This is funny. I had not seen it before.

Stan vs. 'Striperella'
Excerpted from The Comics Journal #255
By Michael Dean
Posted October 3rd, 2003
A July 9 lawsuit filed by Janet Clover against Viacom TV Networks, Pamela Anderson and Stan Lee over intellectual property allegedly stolen from Clover while she was dancing in Lee's lap is being retooled. Though the original suit was withdrawn Aug. 15, she said she plans to re-file, this time with the help of attorneys -- and direct the suit specifically at Lee. "I'm actually going after Stan Lee," she told the Journal.

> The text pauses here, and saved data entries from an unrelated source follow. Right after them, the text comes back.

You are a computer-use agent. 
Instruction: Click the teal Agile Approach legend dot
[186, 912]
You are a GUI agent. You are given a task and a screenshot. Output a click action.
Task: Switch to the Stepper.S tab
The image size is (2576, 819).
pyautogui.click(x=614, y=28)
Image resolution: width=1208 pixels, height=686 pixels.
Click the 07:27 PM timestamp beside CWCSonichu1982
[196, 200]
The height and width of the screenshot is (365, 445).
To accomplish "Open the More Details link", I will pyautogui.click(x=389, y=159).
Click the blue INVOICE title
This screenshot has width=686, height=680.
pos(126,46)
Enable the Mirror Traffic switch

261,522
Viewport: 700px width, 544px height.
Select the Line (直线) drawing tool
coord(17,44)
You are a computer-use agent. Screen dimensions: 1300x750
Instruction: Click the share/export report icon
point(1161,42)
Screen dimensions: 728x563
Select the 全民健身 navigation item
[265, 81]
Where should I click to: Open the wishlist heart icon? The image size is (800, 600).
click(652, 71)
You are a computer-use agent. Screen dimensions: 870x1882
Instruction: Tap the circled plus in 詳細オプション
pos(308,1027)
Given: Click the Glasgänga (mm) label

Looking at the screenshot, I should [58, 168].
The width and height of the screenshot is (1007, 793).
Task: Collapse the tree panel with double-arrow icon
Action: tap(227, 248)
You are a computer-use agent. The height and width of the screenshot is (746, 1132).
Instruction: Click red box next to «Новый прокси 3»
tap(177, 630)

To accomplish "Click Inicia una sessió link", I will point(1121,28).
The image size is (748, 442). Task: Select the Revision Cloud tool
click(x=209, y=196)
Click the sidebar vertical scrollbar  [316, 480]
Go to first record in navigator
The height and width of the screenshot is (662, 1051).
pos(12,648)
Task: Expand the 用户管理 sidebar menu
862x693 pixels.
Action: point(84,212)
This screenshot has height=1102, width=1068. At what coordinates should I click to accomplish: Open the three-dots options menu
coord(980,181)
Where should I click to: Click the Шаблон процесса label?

Clover had filed the suit in Volusia County, Fla., Circuit Court to stop the cablecast of an animated series about a stripper/superheroine called Stripperella on the Viacom-owned TNN/Spike. Clover's suit asserted that, even though the look of Stripperella is based on Clover's appearance and the title and concept for the series is taken from her stage name and role as an advocate for "sensual dancers," she has received no credit or compensation. In the course of a private dance at the Tanga Lounge in Tampa, Clover had described to Lee her double life as a nurse and a stripper and her efforts to better the lives of strippers under the name Stripperella, she told the Journal.

A couple of months after that, she said, Lee's plans for the cable cartoon were announced. The show features a Pamela-Anderson-voiced stripper who fights crime in her off hours with the help of glass-cutting nipples, a lie-detecting bosom and a digitally scanning tongue.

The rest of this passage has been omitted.